You cannot ride a barefoot horse on rocks...

This one always makes me snicker – especially when we are on a particularly rocky stretch, and someone makes this comment to me…. Not realizing that my horses are all barefoot. All it takes is conditioning them on rocks – either on your normal trails, your gravel driveway, your rocky pasture, or you can add pea gravel around commonly traveled areas in the pasture(like feed and water troughs.)

I stumbled into barefoot by “accident”… the only good farrier in the area (and I mean ONLY – I wouldn’t let any of the other hack jobs near my horses with a ten foot pole) got injured at the appointment before ours.

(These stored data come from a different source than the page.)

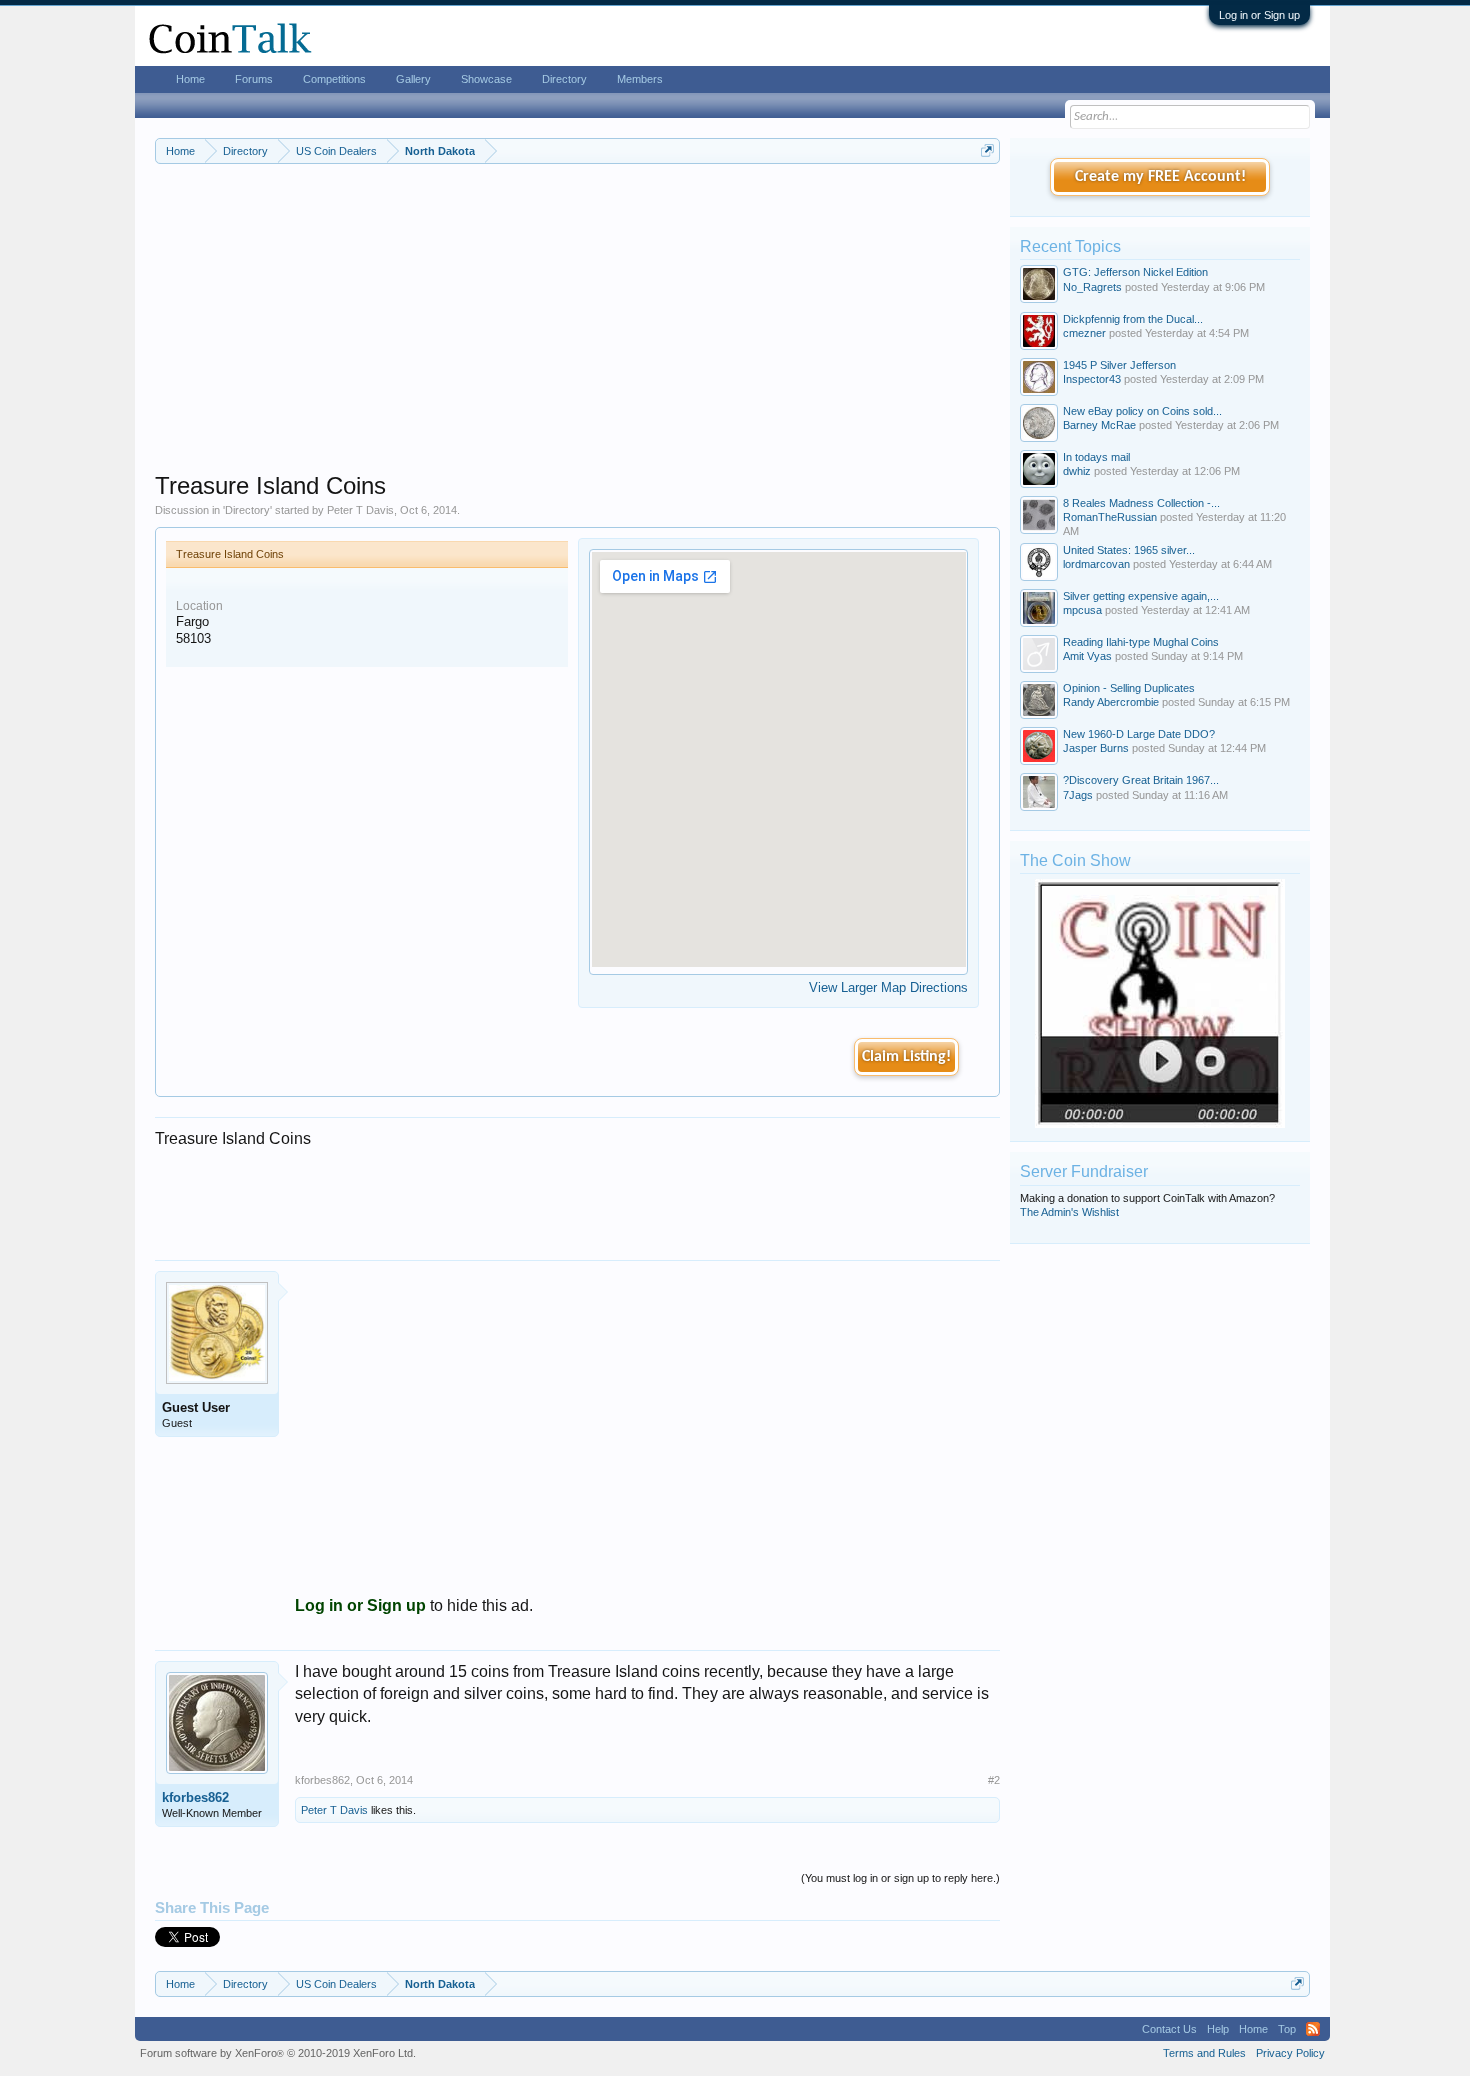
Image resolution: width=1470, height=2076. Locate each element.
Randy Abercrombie (1111, 702)
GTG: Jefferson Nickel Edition (1135, 272)
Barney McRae (1099, 425)
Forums (254, 79)
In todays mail (1096, 457)
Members (640, 79)
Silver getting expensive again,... (1141, 596)
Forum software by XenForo (278, 2053)
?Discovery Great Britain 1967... (1141, 780)
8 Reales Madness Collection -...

Even though his leg was broken, he knew our horses were polite, so he put us first on the schedule for a few weeks later. The day before he was going to come out, his father died. By this time, having the shoes hanging by a thread was worse than me pulling them off. I bought some easyboots so I could continue riding.

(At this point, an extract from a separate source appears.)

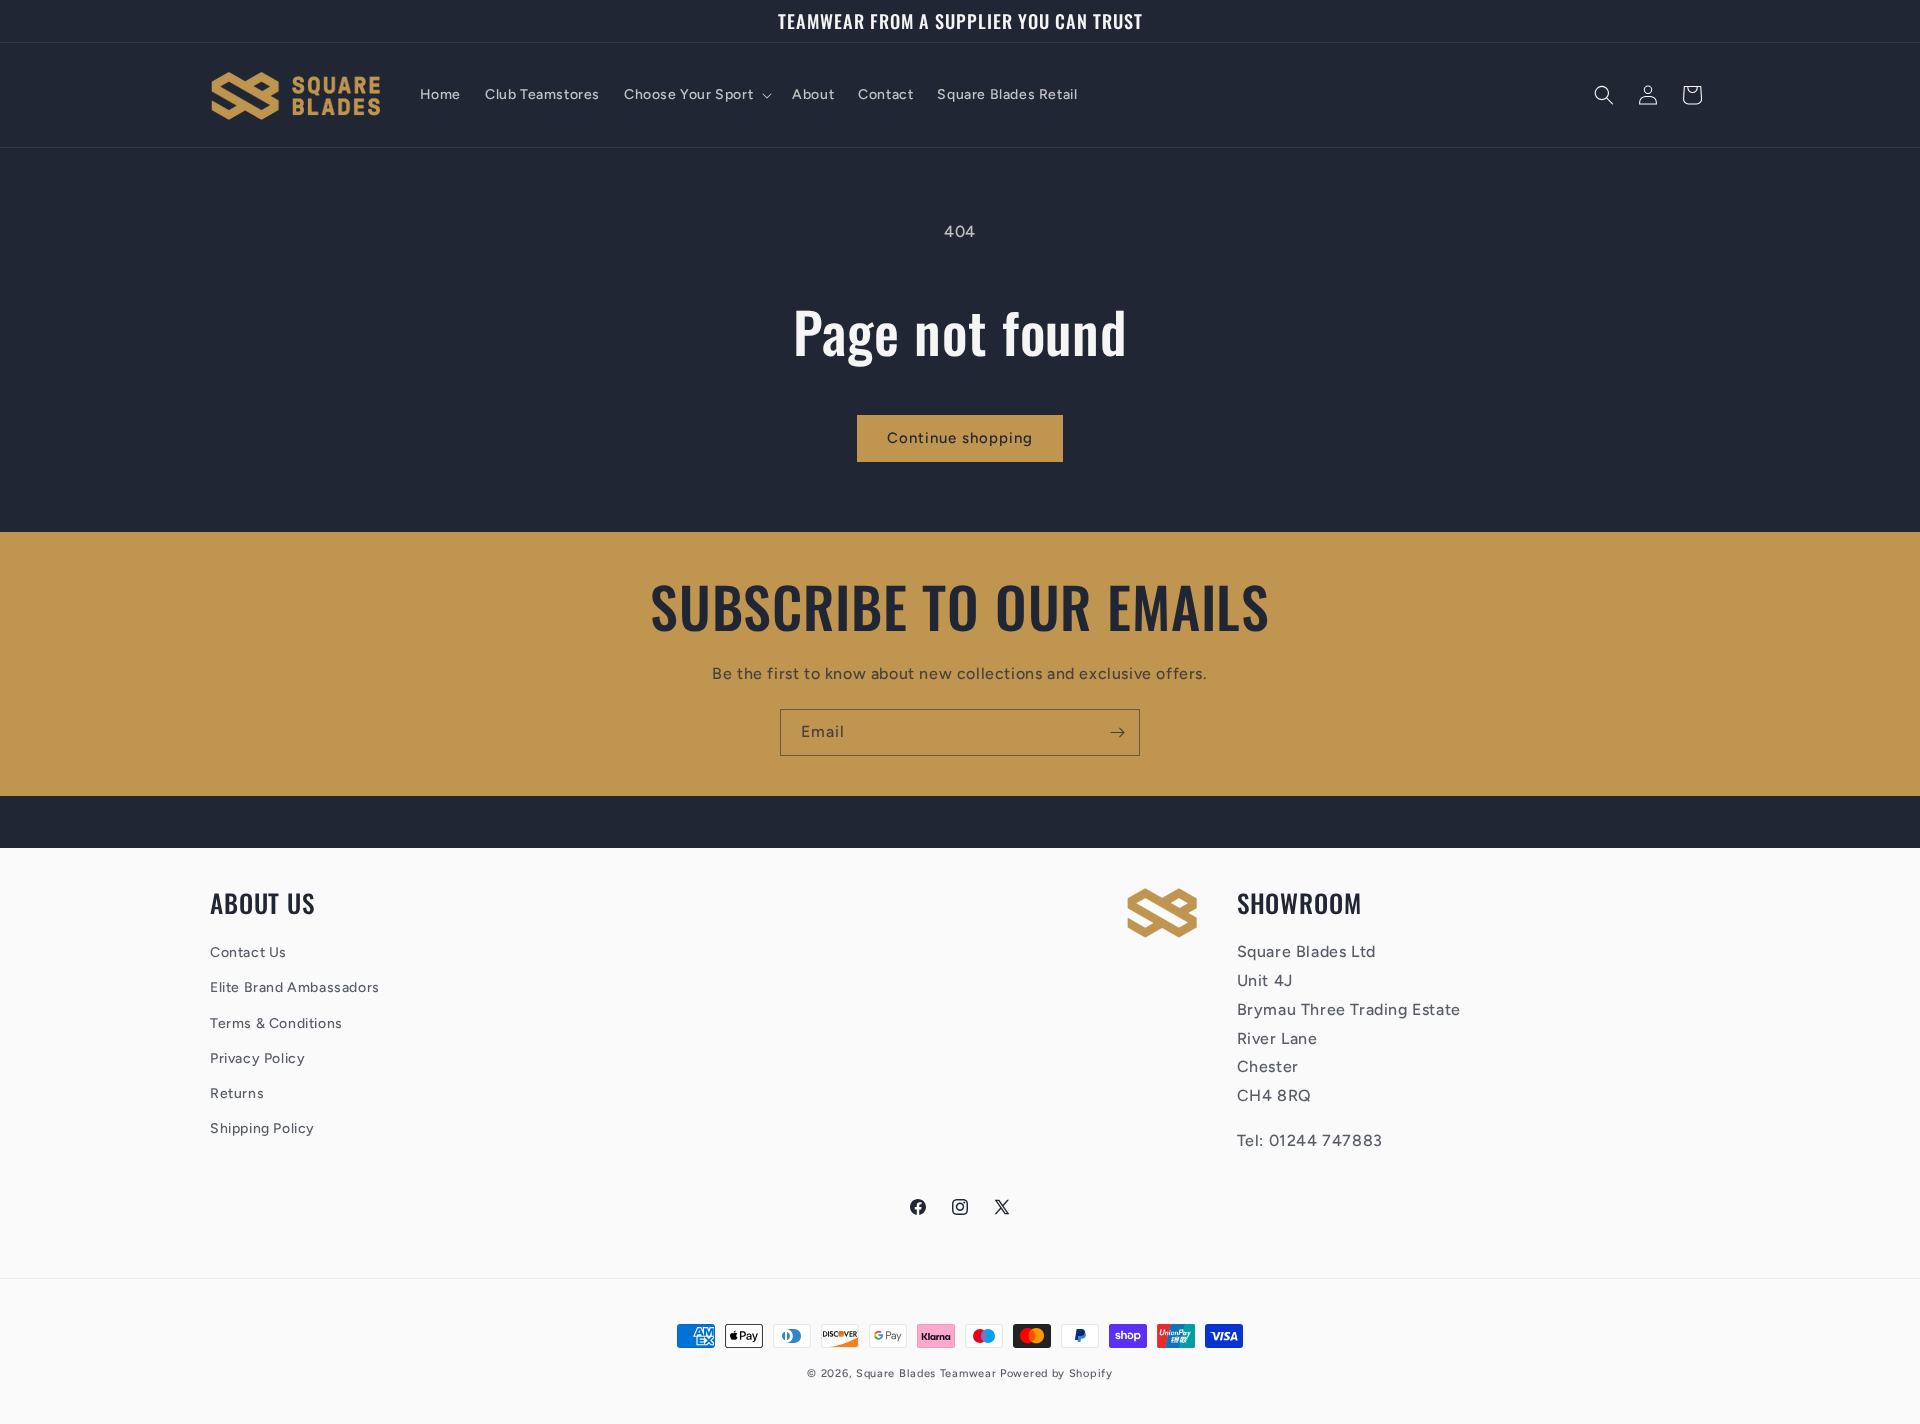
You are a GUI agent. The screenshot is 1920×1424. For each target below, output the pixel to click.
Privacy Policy (257, 1058)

Suprisingly, even without the boots, the horses quickly adapted. It was from that point that I started to research. Many years and many successful transitions later, I got the Pete Ramey DVD set. He showed in a scientific fashion what I had noticed just by trial and error. I picked up a few new pointers, too. I started doing all my own trimming. I also trimmed for a rescue, and was able to transition all of the horses that came through – from a QH with TINY feet, to gaited horses, to OTTB’s with cracked, thrushy pancake feet.

Online I got to know a few more people who did barefoot. This is a video that one of them took of four barefoot horses on day 3 of hard riding. All horse’s feet were maintained by their owners, and did beautifully over the long weekend. You can hear the clacking of hoof against rock.





One thing that always makes me wonder is when we meet up with someone on the trail whose shod horse is sore from the rocks, and they still don’t believe we did the same trail barefoot – when we are right in front of their eyes.

Not all people can go barefoot – you have to do it right. Some horses will transition quickly, others can take a year. Depends a lot on the effort you put into doing it right, and how much you ride. Barefoot is NOT pulling the shoes and - voila! It takes time to toughen the feet – sometimes you have to grow in a whole new, correct, hoof.

The absolute best part about barefoot? You never again have to miss a ride due to loose or missing shoes!